**Text extract**:
- - - - - - -

WearARM We are collaborating with the ETH Wearable Computing Laboratory, (part of the Electronics Laboratory (IfE) of the Electrical Engineering Department at the Swiss Federal Institute of Technology) to develop the WearARM modular low-power wearable computing core, which is based on the StrongARM processor. The WearARM consolidates the functionality of the two existing Linux cores and the wireless bridge, provides a full VGA head-mount display driver, and employs a modular design with components broken out on flex connectors for easy integration into clothing-based packaging. As of late January 2002, the WearARM is nearing completion. It successfully runs Linux, talks to the wireless interface and provides other standard functionality. We are waiting on the completion of the HMD driver.
MIThril network and body bus

MIThril employs two methods of getting information around the body: the MIThril Body Network and the MIThril Body Bus. The Body Network connects the Linux-based computing cores to each other and the wireless bridge. The MIThril body bus connects peripherals and sensors (devices which do not require Ethernet networking) to the BSEV core. The MIThril Body Network and MIThril Body Bus simplify the physical on-body networking problem by providing a reliable single-cable power/data connection between each device on the body.

  • MIThril Body Network
    The MIThril Body Network is the Ethernet/power network which connects the MIThril cores, providing peer-to-peer TCP/IP networking and power. The current design employs standard 4-twisted pair Category 5 Ethernet cable and a modified Ethernet hub to distribute both power and data.

- - - - - - -

**Data section**:
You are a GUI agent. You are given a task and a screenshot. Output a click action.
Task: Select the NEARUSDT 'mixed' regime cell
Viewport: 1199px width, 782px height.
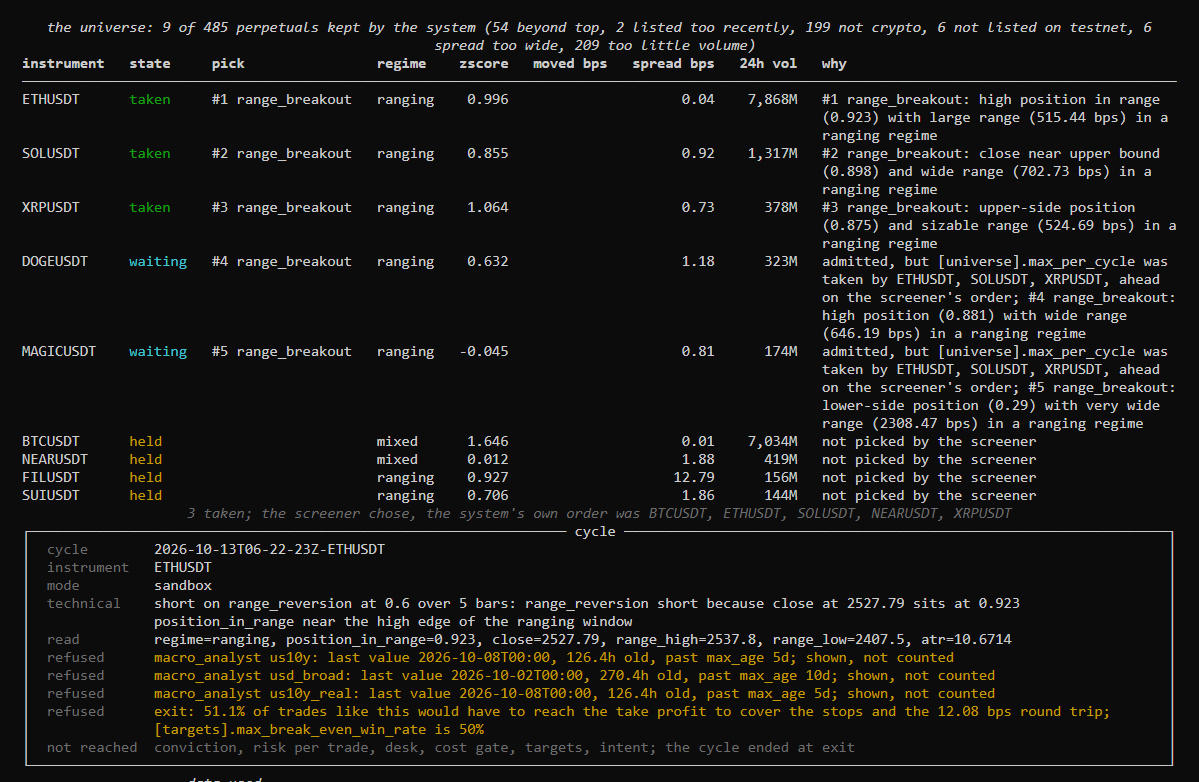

- - - - - - -

**Written exercise A**: Write out the part of the MIThril text that opens with the words containing "WearARM We are" and closes with "the HMD driver.", replacing "Linux" with "embedded Linux".
**Written exercise B**: Extend the MIThril text by continuing it from the point at which it stops.
The data placed after the MIThril text are separate material with no connection to it.

**Task answer A**:
WearARM We are collaborating with the ETH Wearable Computing Laboratory, (part of the Electronics Laboratory (IfE) of the Electrical Engineering Department at the Swiss Federal Institute of Technology) to develop the WearARM modular low-power wearable computing core, which is based on the StrongARM processor. The WearARM consolidates the functionality of the two existing embedded Linux cores and the wireless bridge, provides a full VGA head-mount display driver, and employs a modular design with components broken out on flex connectors for easy integration into clothing-based packaging. As of late January 2002, the WearARM is nearing completion. It successfully runs embedded Linux, talks to the wireless interface and provides other standard functionality. We are waiting on the completion of the HMD driver.

**Task answer B**:
  • MIThril Body Bus
    The MIThril body bus is a branching single-cable power/data network design that provides regulated 5V and unregulated 12V power, USB and I2C through a 10 wire cable. The USB and I2C protocols were selected to provide maximal compatibility with current COTS (cheap, off-the-shelf) USB devices like cameras and microphones, and hackability, since it is relatively easy to build simple microcontroller-based I2C sensors and peripherals. The connectors and cables were chosen to be mechanically and electrically stable, robust, and locking. All components are flat and small, making it easy to integrate the MIThril body bus with existing clothing or new designs.

    MIThril body bus junctions are small, flat hubs that act as 3-way branches for the bus and tie the bus to the physical garment substrate. At present the hubs are passive and do not support USB directly, although USB devices may be plugged into the BSEV core itself. We have a nearly complete design for a USB-enabled body-bus junction, but it is not yet tested.

MIThril sensors and peripherals

One important goal of the MIThril architecture is to make it as easy as possible to connect a wide range of sensor and I/O devices to the system. Some of these sensors and peripherals are off-the-shelf USB devices, such as CCD cameras and audio input/output devices. Some are custom sensors that speak I2C or other experimental protocols. Once USB enabled body bus hubs are working, all of these sensors and peripherals will plug directly into the body bus, providing a single, unified means of connecting sensor and peripherals to MIThril cores.

Working MIThril body-bus sensors include:

  • High-precision three-axis accelerometer (custom I2C device).
  • IR Active tag reader (custom I2C device).
  • Integrated accelerometer/IR active tag reader/microphone/headphone audio board for SAK core.
  • USB microphone and headphone driver.
  • USB CCD camera
  • .

The USB and I2C protocols span a wide range of useful sensors and peripherals, but the 12Mbit bandwidth constraint of USB and 400Kbit constraint of I2C do impose some limitations on the type and number of devices which may share this bus. Likewise, debugging console connections should not be routed over the body bus for practical reasons. Thus, it makes sense to connect some devices directly to a MIThril core. These devices include:

  • A re-cabled Twiddler One chording keyboard and modified Palm folding keyboard, which are hot-swappable through an exterior plug and connect to the same serial port on the Brightstar.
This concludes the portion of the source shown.